[Records from a pointing dataset]
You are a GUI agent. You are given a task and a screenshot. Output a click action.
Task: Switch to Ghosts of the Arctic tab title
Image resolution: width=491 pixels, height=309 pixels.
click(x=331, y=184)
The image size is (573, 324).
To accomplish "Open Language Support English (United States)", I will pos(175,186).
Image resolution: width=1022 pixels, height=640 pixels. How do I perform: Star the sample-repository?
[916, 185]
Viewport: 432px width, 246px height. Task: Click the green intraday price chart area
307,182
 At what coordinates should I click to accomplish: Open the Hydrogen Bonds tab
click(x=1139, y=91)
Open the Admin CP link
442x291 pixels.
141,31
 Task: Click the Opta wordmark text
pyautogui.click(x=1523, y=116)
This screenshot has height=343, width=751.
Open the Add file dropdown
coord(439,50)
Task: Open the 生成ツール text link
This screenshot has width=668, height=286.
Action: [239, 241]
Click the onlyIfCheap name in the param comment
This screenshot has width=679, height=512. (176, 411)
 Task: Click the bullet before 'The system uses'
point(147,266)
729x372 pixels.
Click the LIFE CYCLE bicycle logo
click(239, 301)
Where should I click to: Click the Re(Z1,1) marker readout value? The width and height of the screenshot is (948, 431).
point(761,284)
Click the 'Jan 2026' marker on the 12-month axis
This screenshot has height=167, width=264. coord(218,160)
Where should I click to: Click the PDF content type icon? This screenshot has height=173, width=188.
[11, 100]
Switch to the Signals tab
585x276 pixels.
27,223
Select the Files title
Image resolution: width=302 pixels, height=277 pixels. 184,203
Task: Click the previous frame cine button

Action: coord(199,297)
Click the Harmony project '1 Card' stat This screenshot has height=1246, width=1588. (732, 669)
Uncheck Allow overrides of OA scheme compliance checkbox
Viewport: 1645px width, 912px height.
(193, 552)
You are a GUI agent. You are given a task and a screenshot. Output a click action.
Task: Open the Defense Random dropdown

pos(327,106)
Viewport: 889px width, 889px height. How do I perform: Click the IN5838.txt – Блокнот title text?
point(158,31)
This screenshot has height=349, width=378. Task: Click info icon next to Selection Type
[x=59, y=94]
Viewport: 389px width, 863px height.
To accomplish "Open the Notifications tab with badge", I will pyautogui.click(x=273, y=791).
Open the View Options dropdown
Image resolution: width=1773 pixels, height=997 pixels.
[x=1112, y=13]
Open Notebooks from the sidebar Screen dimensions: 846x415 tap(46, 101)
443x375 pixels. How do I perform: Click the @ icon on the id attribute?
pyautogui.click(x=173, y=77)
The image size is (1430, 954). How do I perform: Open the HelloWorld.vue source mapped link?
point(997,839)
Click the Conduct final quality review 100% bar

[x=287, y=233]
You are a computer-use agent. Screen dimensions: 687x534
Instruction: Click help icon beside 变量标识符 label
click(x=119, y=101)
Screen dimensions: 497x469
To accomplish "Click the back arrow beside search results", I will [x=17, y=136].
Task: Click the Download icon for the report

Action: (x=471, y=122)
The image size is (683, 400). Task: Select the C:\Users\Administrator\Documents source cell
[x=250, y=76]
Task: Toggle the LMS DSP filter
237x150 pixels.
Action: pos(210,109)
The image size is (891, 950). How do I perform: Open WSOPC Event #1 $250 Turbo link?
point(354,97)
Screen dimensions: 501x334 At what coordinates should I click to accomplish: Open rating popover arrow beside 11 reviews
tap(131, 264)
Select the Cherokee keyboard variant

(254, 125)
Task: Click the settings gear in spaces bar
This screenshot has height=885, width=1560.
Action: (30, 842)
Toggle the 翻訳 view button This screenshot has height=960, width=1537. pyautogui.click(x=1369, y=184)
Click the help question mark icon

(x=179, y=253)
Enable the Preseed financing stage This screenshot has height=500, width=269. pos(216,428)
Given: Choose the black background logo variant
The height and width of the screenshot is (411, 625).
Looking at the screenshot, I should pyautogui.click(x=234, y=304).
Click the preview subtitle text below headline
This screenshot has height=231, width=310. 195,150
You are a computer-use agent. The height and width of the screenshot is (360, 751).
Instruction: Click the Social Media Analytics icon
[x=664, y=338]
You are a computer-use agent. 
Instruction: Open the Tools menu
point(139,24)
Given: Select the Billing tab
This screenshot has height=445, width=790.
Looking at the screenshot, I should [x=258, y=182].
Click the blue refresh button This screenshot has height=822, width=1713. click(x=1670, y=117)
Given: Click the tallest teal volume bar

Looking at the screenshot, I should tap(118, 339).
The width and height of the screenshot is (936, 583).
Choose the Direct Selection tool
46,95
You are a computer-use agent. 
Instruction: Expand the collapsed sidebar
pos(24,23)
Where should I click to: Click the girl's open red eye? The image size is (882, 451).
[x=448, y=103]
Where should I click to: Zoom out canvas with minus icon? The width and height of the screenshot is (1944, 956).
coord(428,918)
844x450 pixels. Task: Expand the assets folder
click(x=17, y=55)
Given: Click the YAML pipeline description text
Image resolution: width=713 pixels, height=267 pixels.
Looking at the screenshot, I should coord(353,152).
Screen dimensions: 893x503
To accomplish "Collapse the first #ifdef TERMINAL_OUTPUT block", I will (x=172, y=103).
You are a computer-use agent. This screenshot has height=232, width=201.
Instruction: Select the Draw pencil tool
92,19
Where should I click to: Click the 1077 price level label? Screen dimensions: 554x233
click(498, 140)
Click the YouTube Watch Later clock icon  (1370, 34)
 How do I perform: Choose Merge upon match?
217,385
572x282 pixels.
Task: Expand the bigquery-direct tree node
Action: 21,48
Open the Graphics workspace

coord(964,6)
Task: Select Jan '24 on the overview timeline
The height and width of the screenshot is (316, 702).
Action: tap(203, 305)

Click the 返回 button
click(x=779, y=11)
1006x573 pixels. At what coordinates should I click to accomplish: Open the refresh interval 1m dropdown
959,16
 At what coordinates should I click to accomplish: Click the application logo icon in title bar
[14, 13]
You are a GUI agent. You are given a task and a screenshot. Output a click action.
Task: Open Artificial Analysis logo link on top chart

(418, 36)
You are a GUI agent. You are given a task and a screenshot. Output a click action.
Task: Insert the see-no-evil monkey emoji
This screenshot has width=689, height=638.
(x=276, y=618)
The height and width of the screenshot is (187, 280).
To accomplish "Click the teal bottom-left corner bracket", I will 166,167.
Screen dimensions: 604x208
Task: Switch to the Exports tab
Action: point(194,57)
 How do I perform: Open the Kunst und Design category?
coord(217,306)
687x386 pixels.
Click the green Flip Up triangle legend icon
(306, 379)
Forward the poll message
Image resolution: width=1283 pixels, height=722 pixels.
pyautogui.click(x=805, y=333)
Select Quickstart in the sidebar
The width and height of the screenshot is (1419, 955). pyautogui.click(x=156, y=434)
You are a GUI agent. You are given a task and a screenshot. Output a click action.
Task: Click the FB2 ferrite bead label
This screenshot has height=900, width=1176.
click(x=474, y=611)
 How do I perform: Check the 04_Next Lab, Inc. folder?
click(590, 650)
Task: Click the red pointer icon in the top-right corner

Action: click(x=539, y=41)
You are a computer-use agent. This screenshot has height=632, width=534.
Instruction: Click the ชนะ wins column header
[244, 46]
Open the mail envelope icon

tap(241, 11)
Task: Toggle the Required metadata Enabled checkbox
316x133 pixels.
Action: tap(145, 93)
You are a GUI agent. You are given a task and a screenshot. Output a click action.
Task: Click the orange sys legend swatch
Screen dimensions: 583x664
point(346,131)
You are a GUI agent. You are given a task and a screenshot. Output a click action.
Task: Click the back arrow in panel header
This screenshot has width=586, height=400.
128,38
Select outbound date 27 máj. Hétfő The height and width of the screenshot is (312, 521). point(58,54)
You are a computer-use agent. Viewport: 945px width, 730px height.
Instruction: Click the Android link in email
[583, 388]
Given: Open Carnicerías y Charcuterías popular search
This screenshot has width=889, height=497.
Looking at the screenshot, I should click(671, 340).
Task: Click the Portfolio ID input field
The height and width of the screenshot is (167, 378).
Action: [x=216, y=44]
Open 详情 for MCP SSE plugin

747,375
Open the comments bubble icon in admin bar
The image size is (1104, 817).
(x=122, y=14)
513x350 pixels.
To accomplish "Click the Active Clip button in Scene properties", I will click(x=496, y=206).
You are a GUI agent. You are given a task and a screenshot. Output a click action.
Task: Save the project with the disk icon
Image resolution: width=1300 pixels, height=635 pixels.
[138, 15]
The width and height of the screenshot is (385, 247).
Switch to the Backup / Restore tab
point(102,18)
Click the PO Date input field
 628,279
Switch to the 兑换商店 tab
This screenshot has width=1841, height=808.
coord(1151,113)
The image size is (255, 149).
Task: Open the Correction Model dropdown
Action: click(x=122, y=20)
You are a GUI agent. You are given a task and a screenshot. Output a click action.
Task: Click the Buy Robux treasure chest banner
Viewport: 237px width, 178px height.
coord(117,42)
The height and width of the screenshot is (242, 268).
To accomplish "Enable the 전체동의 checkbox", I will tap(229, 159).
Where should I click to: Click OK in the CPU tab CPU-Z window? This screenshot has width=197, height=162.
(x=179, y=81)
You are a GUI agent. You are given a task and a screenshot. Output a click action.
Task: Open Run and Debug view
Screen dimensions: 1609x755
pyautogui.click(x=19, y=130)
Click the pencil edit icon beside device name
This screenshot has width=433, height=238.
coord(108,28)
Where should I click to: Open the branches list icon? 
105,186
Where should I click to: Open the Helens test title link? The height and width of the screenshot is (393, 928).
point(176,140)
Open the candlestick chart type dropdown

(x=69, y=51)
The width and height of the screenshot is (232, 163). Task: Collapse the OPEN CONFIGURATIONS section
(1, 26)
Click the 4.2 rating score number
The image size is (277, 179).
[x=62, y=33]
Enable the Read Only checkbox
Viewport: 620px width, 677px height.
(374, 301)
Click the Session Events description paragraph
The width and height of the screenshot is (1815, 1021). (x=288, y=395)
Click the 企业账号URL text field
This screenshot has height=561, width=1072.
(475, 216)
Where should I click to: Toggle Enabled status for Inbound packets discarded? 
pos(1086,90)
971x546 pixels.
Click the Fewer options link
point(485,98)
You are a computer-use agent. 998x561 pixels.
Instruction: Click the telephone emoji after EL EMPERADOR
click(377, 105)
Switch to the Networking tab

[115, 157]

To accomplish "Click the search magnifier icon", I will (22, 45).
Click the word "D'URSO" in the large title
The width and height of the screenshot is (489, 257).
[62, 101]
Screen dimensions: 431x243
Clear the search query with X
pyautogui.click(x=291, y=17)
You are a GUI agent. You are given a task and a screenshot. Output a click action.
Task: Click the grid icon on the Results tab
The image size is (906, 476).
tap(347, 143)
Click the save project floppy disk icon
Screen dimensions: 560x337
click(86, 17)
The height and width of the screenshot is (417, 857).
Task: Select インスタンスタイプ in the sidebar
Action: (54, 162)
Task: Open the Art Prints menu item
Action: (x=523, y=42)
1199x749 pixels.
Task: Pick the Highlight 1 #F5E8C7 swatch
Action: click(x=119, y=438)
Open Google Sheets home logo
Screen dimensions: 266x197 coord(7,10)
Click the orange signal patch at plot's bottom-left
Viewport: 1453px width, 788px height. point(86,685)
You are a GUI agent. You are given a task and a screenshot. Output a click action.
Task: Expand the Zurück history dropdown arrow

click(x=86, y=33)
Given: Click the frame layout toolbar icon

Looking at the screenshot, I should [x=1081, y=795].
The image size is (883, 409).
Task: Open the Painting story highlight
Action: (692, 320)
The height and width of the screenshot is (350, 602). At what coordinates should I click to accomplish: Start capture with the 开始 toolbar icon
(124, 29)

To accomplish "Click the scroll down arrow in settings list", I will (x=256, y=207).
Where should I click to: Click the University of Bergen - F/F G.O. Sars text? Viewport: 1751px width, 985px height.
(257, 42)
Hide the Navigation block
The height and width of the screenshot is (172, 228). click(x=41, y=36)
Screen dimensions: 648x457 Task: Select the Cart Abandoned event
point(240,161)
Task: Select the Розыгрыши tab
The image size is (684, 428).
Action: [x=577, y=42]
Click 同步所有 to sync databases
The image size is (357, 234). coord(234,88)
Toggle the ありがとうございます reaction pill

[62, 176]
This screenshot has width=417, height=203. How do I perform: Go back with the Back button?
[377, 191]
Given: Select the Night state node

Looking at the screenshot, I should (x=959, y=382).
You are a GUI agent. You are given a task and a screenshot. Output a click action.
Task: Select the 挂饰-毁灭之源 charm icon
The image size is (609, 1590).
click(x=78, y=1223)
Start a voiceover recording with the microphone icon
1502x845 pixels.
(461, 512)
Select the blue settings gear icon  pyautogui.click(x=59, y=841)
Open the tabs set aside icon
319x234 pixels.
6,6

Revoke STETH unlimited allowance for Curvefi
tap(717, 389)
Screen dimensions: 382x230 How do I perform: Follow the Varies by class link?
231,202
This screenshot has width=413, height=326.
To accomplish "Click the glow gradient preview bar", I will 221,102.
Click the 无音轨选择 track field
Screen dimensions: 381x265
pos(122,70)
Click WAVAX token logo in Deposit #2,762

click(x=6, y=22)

- WHAT IS ASKED
Rewrite the part of the listing that runs from its start through the line containing "click(x=331, y=184)", with "Arctic" changed to "Antarctic" and everything else left the same.

- OUTPUT
You are a GUI agent. You are given a task and a screenshot. Output a click action.
Task: Switch to Ghosts of the Antarctic tab title
Image resolution: width=491 pixels, height=309 pixels.
click(x=331, y=184)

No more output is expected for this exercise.